**Source**.

Treating the BYTES schema differently (i.e. forbid uploading it) than other
schemas will be confusing to users.

If the BYTES schema is the default schema for a new topic, then how about
saving a BYTES schema in the registry instead of saving nothing?



On Mon, Apr 17, 2023 at 8:42 PM PengHui Li <peng...@apache.org> wrote:

> I have pushed out a PR to revert this change first.
>
> https://github.com/apache/pulsar/pull/20123
>
> Please help review.
>
> Thanks,
> Penghui
>
> On Tue, Apr 18, 2023 at 11:36 AM PengHui Li <peng...@apache.org> wrote:
>
> > > Flink uses the schema to store some kv based properties. If we can
> > expose all the operations of the topic level metadata store. We can
> > truly drop the use of uploading the BYTES schema in the Flink
> > connector.

**Data excerpt**.
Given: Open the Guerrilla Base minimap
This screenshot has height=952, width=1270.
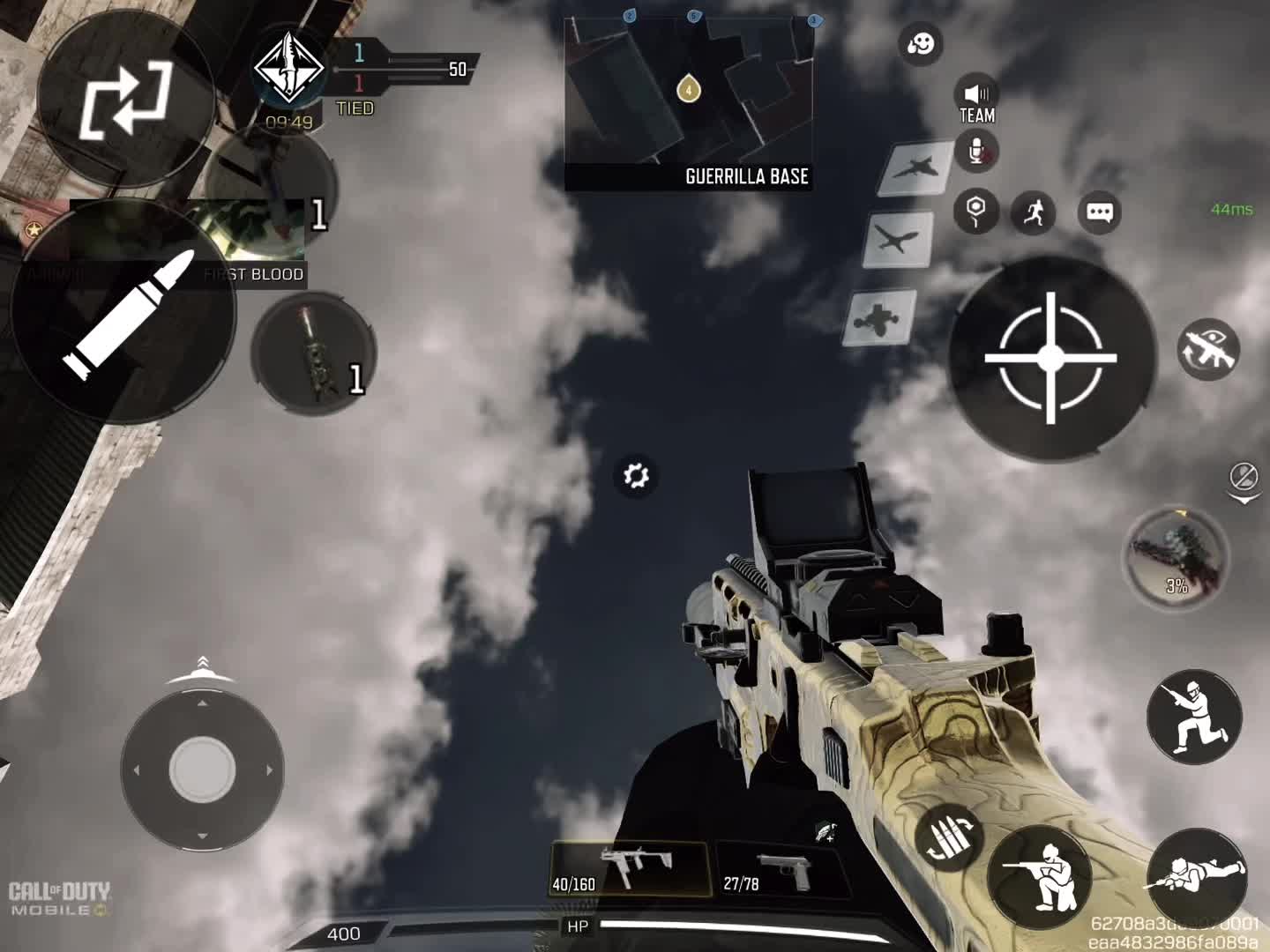Looking at the screenshot, I should (x=688, y=103).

**The tasks**.
**a.** Answer these questions from the BYTES schema discussion:
(i) If the BYTES schema is the default for a new topic, what does the opening message propose saving in the registry?
(ii) What is the number of the pull request that PengHui Li pushed out to revert the change?
(iii) According to the quoted message, what does Flink use the schema to store?
**b.** Extend the BYTES schema discussion, continuing from the point where the text stops.
The lines are separate material and unrelated to the BYTES schema discussion.

**Responses per task**.
**a.**
(i) A BYTES schema, instead of saving nothing.
(ii) 20123.
(iii) Some kv based properties.

**b.**
> >
> > After 3.0.0, Pulsar will provide the ability to set properties for a
> topic
> > https://github.com/apache/pulsar/pull/17238.
> >
> > Thanks,
> > Penghui
> >
> > On Mon, Apr 17, 2023 at 11:44 PM Yufan Sheng <syh...@gmail.com> wrote:
> >
> >> >I support reverting the PR first and then looking for a long-term
> >> solution.
> >>
> >> Flink uses the schema to store some kv based properties. If we can
> >> expose all the operations of the topic level metadata store. We can
> >> truly drop the use of uploading the BYTES schema in the Flink
> >> connector.
> >>
> >> On Mon, Apr 17, 2023 at 12:12 PM PengHui Li <peng...@apache.org> wrote:
> >> >
> >> > I'm sorry. I have provided the wrong description of the changes from
> >> the PR.
> >> > The PR has changed the server side, so it's hard for users to ask to
> >> > upgrade
> >> > the Flink connector if the pulsar server is upgraded.
> >> >
> >> > I support reverting the PR first and then looking for a long-term
> >> solution.
> >> >
> >> > Best,
> >> > Penghui
> >> >
> >> > On Mon, Apr 17, 2023 at 10:16 AM PengHui Li <peng...@apache.org>
> wrote:
> >> >
> >> > > > Did we consider
> >> > > making a call to upload a Bytes schema a no-op?
> >> > >
> >> > > It was a BUG that the PR fixed.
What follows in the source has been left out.